To be done ▸
Change "pencil icon" to "edit icon" in the stretch of lines from the one containing "This screenshot has width=1366, height=657." through the end of the records, and reproduce only that stretch with everything else unchanged.

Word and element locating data
┄┄┄┄┄┄
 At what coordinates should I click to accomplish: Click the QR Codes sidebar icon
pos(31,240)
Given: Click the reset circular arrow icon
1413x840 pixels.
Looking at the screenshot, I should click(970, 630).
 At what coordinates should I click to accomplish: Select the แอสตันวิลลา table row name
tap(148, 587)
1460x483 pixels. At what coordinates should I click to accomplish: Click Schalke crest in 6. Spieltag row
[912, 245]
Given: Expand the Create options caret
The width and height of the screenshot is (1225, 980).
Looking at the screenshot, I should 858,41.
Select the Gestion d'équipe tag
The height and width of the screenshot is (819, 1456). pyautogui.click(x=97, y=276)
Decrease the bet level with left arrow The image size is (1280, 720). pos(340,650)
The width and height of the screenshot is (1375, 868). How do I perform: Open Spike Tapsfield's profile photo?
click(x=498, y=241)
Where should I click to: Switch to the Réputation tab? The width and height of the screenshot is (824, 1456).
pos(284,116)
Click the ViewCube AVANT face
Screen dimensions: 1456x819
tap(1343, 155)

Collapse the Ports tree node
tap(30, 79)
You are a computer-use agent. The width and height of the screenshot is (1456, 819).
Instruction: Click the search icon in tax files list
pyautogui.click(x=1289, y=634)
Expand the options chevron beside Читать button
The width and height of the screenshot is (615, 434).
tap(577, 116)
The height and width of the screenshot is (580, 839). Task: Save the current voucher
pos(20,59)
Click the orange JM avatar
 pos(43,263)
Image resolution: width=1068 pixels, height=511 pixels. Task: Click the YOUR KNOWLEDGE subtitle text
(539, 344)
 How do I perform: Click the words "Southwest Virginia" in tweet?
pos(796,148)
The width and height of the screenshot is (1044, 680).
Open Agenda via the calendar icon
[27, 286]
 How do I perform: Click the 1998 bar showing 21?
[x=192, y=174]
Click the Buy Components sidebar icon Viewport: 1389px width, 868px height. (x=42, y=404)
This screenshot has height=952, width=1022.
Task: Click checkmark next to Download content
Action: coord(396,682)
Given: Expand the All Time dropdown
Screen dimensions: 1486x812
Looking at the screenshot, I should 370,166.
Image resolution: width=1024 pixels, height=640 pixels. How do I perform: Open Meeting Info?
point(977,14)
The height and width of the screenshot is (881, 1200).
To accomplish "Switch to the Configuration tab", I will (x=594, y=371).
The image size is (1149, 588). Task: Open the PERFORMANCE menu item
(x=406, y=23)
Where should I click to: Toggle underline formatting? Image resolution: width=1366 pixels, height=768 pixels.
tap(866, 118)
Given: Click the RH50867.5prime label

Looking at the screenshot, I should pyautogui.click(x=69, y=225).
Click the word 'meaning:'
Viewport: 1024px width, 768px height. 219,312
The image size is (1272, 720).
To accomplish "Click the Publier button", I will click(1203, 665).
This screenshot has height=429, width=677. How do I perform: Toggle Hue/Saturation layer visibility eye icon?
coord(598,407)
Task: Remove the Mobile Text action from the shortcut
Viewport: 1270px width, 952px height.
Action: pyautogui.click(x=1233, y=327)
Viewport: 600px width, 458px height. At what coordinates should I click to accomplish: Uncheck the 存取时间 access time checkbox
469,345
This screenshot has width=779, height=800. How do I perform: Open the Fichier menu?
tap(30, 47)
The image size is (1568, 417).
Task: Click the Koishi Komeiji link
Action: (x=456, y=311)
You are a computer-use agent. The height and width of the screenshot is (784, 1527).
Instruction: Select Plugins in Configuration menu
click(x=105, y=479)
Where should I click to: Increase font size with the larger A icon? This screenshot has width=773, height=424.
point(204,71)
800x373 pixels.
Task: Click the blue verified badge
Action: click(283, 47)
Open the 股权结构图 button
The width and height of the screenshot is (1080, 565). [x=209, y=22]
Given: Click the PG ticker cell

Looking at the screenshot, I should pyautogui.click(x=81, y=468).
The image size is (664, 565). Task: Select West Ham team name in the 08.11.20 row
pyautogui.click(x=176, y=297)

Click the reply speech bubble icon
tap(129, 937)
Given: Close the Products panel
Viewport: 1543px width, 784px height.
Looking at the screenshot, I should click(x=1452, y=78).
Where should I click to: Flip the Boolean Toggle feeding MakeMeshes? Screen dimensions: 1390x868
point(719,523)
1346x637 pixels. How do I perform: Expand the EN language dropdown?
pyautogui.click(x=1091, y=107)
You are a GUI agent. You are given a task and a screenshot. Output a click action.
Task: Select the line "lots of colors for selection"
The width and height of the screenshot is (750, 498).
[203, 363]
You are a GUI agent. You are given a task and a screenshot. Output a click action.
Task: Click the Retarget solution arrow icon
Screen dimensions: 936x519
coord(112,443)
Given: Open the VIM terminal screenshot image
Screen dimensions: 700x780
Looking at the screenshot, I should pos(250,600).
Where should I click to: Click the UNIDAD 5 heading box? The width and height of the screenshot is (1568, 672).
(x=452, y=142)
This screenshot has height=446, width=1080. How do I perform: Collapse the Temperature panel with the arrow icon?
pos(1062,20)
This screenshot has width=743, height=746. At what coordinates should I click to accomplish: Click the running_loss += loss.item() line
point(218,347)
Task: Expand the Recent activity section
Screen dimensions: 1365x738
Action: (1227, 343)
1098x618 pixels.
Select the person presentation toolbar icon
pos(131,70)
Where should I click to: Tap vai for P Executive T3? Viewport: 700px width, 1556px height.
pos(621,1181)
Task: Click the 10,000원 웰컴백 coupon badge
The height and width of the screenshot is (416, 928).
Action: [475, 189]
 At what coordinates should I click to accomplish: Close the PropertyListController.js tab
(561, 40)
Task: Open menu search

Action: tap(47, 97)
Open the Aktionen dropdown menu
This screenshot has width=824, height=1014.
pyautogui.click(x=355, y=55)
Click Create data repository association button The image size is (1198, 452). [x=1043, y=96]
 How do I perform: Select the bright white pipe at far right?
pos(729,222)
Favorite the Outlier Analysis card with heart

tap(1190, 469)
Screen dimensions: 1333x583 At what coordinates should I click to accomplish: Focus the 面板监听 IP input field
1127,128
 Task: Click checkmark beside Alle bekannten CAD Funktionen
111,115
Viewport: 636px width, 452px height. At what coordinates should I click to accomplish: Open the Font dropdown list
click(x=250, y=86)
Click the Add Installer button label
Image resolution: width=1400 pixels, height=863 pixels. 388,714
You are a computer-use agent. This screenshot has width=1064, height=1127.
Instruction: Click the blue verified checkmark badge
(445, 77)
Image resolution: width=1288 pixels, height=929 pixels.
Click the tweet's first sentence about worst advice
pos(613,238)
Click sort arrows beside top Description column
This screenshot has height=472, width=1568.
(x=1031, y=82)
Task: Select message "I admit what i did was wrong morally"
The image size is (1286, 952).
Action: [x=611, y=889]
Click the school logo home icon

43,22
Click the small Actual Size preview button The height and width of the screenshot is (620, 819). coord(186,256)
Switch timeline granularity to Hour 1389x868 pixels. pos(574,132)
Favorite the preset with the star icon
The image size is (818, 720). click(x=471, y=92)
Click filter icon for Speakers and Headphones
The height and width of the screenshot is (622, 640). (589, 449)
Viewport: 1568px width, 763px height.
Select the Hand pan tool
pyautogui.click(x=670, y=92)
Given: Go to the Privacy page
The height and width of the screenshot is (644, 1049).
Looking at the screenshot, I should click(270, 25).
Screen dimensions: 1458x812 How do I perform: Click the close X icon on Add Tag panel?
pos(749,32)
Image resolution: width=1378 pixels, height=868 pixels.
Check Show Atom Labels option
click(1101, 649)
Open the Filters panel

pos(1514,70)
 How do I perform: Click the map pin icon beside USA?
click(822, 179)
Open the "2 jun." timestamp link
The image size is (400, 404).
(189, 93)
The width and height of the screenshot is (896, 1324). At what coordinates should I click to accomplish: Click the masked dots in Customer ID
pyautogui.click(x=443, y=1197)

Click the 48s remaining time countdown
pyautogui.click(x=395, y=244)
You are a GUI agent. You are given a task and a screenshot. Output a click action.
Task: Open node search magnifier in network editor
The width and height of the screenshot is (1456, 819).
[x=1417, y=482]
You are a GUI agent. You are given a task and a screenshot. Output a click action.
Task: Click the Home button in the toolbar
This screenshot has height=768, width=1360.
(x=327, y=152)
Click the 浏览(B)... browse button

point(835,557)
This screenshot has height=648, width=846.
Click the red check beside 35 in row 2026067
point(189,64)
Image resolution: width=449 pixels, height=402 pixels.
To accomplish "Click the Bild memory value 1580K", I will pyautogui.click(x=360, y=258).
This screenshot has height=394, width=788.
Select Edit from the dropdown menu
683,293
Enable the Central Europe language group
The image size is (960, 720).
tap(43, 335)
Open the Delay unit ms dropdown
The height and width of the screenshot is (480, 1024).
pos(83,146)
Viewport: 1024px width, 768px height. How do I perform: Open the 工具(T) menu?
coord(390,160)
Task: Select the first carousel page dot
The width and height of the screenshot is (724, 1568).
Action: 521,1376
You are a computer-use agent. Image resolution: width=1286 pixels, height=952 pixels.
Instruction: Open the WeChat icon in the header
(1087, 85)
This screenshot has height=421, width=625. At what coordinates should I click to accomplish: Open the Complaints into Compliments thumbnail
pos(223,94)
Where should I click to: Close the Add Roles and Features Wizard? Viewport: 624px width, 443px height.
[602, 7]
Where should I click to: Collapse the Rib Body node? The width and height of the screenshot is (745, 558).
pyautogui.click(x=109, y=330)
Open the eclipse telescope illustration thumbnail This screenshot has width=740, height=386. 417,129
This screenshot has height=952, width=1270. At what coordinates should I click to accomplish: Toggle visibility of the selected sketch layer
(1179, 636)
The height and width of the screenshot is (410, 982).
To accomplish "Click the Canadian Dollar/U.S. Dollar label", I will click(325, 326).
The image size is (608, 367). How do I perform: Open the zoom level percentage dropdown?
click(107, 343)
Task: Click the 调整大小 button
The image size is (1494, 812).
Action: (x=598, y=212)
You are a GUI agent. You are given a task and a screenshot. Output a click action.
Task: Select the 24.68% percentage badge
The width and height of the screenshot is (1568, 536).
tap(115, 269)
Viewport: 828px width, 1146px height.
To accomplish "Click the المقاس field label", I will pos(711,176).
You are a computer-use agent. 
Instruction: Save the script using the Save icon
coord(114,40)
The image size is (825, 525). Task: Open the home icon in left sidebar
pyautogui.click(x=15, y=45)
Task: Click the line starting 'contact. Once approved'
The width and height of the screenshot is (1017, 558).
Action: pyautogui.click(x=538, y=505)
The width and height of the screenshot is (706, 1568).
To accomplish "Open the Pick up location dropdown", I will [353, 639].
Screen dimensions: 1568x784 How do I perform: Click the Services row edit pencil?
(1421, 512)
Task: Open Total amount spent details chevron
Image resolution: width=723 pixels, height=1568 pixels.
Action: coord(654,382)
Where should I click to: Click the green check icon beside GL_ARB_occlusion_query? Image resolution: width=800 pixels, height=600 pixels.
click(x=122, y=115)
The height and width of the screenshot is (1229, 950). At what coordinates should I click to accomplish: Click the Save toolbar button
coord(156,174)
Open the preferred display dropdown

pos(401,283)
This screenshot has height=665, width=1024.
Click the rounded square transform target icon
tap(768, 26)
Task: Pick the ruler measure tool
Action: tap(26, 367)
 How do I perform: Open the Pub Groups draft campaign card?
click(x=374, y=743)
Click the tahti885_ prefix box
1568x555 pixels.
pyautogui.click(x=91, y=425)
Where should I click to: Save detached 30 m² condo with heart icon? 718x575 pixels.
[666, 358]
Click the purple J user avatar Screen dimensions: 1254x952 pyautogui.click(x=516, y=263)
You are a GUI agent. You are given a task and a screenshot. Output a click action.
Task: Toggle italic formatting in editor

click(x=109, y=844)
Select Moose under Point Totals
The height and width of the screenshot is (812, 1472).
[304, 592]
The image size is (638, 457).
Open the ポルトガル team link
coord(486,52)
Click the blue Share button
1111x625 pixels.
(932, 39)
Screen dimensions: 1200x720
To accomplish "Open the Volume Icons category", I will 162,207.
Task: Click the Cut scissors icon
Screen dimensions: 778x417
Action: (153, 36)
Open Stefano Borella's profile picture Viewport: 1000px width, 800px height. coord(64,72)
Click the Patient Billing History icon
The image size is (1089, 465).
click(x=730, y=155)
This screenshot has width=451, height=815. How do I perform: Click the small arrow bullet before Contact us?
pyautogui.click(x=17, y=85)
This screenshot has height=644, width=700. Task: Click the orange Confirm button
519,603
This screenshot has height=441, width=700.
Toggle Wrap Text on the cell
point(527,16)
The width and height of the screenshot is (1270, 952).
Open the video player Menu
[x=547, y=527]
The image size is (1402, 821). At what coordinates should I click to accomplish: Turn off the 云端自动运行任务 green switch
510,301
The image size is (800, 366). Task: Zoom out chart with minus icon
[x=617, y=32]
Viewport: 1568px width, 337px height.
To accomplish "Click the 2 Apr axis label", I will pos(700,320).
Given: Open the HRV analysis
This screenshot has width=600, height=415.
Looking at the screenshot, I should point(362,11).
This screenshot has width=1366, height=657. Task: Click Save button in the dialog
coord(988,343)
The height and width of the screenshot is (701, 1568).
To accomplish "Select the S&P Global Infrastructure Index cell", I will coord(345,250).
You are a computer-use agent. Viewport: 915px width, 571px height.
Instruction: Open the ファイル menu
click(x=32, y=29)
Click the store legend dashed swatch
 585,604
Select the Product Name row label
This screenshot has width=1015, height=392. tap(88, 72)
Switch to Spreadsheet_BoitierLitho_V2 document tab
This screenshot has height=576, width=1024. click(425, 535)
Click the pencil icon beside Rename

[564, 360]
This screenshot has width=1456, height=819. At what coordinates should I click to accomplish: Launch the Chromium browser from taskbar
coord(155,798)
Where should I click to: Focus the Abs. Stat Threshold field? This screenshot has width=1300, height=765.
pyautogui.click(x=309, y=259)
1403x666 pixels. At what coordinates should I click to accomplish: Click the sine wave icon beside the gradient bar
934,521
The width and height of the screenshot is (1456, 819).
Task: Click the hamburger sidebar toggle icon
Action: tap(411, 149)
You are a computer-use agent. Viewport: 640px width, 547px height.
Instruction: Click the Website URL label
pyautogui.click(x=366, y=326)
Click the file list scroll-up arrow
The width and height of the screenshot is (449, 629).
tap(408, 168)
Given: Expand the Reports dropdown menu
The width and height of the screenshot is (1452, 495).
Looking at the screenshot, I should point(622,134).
┄┄┄┄┄┄
Answer for the task ▸
This screenshot has width=1366, height=657. Task: Click Save button in the dialog
coord(988,343)
The height and width of the screenshot is (701, 1568).
To accomplish "Select the S&P Global Infrastructure Index cell", I will coord(345,250).
You are a computer-use agent. Viewport: 915px width, 571px height.
Instruction: Open the ファイル menu
click(x=32, y=29)
Click the store legend dashed swatch
 585,604
Select the Product Name row label
This screenshot has width=1015, height=392. tap(88, 72)
Switch to Spreadsheet_BoitierLitho_V2 document tab
This screenshot has height=576, width=1024. click(425, 535)
Click the edit icon beside Rename

[564, 360]
This screenshot has width=1456, height=819. At what coordinates should I click to accomplish: Launch the Chromium browser from taskbar
coord(155,798)
Where should I click to: Focus the Abs. Stat Threshold field? This screenshot has width=1300, height=765.
pyautogui.click(x=309, y=259)
1403x666 pixels. At what coordinates should I click to accomplish: Click the sine wave icon beside the gradient bar
934,521
The width and height of the screenshot is (1456, 819).
Task: Click the hamburger sidebar toggle icon
Action: tap(411, 149)
You are a computer-use agent. Viewport: 640px width, 547px height.
Instruction: Click the Website URL label
pyautogui.click(x=366, y=326)
Click the file list scroll-up arrow
The width and height of the screenshot is (449, 629).
tap(408, 168)
Given: Expand the Reports dropdown menu
The width and height of the screenshot is (1452, 495).
Looking at the screenshot, I should point(622,134).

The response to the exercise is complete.